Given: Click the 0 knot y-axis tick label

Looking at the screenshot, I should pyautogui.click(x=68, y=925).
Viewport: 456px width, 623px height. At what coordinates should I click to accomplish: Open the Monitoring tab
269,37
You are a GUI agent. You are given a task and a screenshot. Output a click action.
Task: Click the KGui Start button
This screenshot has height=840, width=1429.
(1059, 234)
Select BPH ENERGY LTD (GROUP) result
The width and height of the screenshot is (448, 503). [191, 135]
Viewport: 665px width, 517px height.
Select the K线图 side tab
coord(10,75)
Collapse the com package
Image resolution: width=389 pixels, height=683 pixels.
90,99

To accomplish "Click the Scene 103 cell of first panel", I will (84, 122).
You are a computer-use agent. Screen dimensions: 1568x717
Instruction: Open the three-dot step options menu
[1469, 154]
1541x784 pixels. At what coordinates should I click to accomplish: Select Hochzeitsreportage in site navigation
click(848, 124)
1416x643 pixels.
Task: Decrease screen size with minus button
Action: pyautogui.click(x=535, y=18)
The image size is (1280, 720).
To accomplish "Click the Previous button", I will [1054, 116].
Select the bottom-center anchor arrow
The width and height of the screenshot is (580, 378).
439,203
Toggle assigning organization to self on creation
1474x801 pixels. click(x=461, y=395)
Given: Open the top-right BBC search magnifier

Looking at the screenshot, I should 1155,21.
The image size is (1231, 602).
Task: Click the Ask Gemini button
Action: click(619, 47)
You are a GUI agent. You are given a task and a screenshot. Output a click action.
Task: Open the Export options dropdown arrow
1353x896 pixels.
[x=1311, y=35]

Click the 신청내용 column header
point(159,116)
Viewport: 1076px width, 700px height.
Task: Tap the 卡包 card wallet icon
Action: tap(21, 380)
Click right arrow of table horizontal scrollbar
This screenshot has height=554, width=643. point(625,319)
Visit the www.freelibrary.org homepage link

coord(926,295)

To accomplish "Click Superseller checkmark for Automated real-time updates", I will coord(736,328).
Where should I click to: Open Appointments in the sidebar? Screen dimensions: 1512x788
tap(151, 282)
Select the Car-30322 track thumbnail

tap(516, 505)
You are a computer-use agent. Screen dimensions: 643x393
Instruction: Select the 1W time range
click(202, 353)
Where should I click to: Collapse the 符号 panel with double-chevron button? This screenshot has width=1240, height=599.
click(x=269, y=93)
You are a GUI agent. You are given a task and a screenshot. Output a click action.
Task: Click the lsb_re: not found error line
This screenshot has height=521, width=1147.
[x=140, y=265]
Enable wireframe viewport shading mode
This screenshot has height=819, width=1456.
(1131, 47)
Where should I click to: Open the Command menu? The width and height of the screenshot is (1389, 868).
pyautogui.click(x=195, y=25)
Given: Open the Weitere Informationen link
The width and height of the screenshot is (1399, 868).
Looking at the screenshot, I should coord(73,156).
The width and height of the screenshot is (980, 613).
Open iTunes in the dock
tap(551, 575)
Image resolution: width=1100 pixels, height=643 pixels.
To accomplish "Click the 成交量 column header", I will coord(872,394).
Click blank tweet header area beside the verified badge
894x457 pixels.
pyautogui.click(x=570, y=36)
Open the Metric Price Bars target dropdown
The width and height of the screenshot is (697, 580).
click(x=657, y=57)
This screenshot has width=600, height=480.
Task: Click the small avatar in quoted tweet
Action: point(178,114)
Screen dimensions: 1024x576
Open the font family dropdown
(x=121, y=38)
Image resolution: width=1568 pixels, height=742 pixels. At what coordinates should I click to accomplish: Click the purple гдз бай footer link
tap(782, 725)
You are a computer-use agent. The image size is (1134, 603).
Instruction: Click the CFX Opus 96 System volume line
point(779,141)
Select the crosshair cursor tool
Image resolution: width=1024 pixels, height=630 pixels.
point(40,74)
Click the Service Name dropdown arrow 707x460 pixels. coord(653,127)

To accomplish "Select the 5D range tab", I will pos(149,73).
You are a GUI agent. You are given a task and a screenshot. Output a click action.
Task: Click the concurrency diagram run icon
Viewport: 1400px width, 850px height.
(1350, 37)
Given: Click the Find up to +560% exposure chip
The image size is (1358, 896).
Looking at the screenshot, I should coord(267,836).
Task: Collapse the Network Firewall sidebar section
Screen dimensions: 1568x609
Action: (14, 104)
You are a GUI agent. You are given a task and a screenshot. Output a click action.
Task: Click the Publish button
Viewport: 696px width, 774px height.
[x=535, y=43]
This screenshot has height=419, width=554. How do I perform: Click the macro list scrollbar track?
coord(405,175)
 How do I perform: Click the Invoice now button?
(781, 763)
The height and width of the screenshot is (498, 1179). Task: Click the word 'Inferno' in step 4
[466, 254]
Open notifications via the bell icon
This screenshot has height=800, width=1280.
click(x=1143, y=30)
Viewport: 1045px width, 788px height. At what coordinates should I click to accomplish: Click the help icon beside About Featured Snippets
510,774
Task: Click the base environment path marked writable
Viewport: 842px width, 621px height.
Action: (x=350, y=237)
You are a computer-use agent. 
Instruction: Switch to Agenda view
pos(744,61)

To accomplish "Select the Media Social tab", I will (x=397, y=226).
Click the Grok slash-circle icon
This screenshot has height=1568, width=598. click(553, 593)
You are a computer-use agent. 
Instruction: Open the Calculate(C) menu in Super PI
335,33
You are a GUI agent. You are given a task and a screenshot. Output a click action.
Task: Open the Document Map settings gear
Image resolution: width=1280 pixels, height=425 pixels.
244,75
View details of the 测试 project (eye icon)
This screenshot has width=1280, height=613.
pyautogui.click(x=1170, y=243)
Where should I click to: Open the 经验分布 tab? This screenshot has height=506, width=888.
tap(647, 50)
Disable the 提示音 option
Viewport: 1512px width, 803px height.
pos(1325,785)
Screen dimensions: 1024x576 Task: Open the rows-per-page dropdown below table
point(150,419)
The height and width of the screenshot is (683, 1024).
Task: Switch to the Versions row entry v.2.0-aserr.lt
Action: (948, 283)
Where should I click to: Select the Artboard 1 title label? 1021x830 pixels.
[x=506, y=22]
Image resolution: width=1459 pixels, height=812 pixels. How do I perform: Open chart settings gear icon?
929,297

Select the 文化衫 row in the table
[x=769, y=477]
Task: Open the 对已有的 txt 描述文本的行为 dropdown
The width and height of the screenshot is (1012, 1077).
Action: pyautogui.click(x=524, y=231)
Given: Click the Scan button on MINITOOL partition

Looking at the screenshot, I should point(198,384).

****************

Transcribe the lines between the one containing "Viewport: 665px width, 517px height." and the one containing "tap(516, 505)", inclusive, with no changes.

Viewport: 665px width, 517px height.
Select the K线图 side tab
coord(10,75)
Collapse the com package
Image resolution: width=389 pixels, height=683 pixels.
90,99

To accomplish "Click the Scene 103 cell of first panel", I will (84, 122).
You are a computer-use agent. Screen dimensions: 1568x717
Instruction: Open the three-dot step options menu
[1469, 154]
1541x784 pixels. At what coordinates should I click to accomplish: Select Hochzeitsreportage in site navigation
click(848, 124)
1416x643 pixels.
Task: Decrease screen size with minus button
Action: pyautogui.click(x=535, y=18)
The image size is (1280, 720).
To accomplish "Click the Previous button", I will [1054, 116].
Select the bottom-center anchor arrow
The width and height of the screenshot is (580, 378).
439,203
Toggle assigning organization to self on creation
1474x801 pixels. click(x=461, y=395)
Given: Open the top-right BBC search magnifier

Looking at the screenshot, I should 1155,21.
The image size is (1231, 602).
Task: Click the Ask Gemini button
Action: click(619, 47)
You are a GUI agent. You are given a task and a screenshot. Output a click action.
Task: Open the Export options dropdown arrow
1353x896 pixels.
[x=1311, y=35]

Click the 신청내용 column header
point(159,116)
Viewport: 1076px width, 700px height.
Task: Tap the 卡包 card wallet icon
Action: tap(21, 380)
Click right arrow of table horizontal scrollbar
This screenshot has height=554, width=643. point(625,319)
Visit the www.freelibrary.org homepage link

coord(926,295)

To accomplish "Click Superseller checkmark for Automated real-time updates", I will coord(736,328).
Where should I click to: Open Appointments in the sidebar? Screen dimensions: 1512x788
tap(151, 282)
Select the Car-30322 track thumbnail

tap(516, 505)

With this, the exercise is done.